The woman in the rafters.

The cry of the baby.

The cloud of sorrow hanging over the Protectorate like a fog.

Antain had watched that horror unfold and had done nothing. He had stood by as baby after baby was taken and left in the forest. We couldn’t stop it if we tried, he had told himself. It’s what everyone told themselves. It’s what Antain had always believed.

But Antain had also believed that he would spend his life alone, and lonely. And then love proved him wrong. And now the world was brighter than it was before. If that belief could be proved wrong, could not others be as well?

What if we are wrong about the Witch? What if we are wrong about the sacrifice? Antain wondered. The question itself was revolutionary. And astonishing. What would happen if we tried?
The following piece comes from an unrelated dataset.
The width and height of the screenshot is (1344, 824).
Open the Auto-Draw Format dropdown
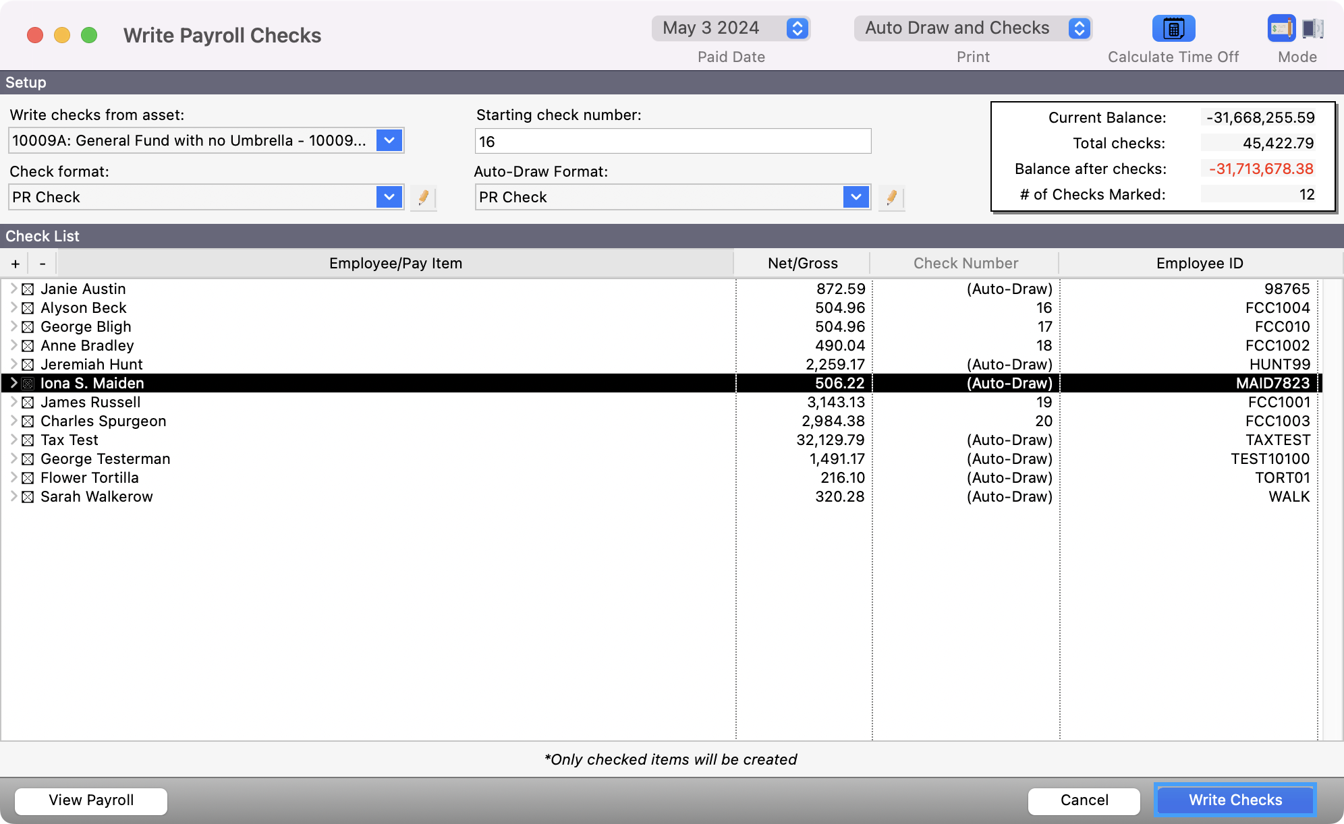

Why had the thought never occurred to him before? Wouldn’t it be better, he thought, to bring a child into a world that was good and fair and kind?

Had anyone ever tried to talk to the Witch? How did they know she could not be reasoned with? Anyone that old, after all, had to have a little bit of wisdom. It only made sense.

Love made him giddy. Love made him brave. Love made foggy questions clearer. And Antain needed answers.

He rushed past the ancient sycamore trees and hid himself in the bushes, waiting for the old men to leave.

It was there he found the paper falcon, hanging like an ornament in the yew bush. He grabbed it and held it close to his heart.



By the time Xan reached the clearing, she was already late. She could hear that baby fussing from half a league away.

“Auntie Xan is coming, dearest!” she called out. “Please don’t fret!”

She couldn’t believe it. After all these years, she had never been late. Never. The poor little thing. She closed her eyes tight and tried to send a flood of magic into her legs to give them a little more speed. Alas, it was more like a puddle than a flood, but it did help a bit. Using her cane to spring her forward, Xan sprinted through the green.

“Oh, thank goodness!” she breathed when she saw the baby—red-faced and enraged, but alive and unharmed. “I was so worried about you, I—”

And then a man stepped between her and the child.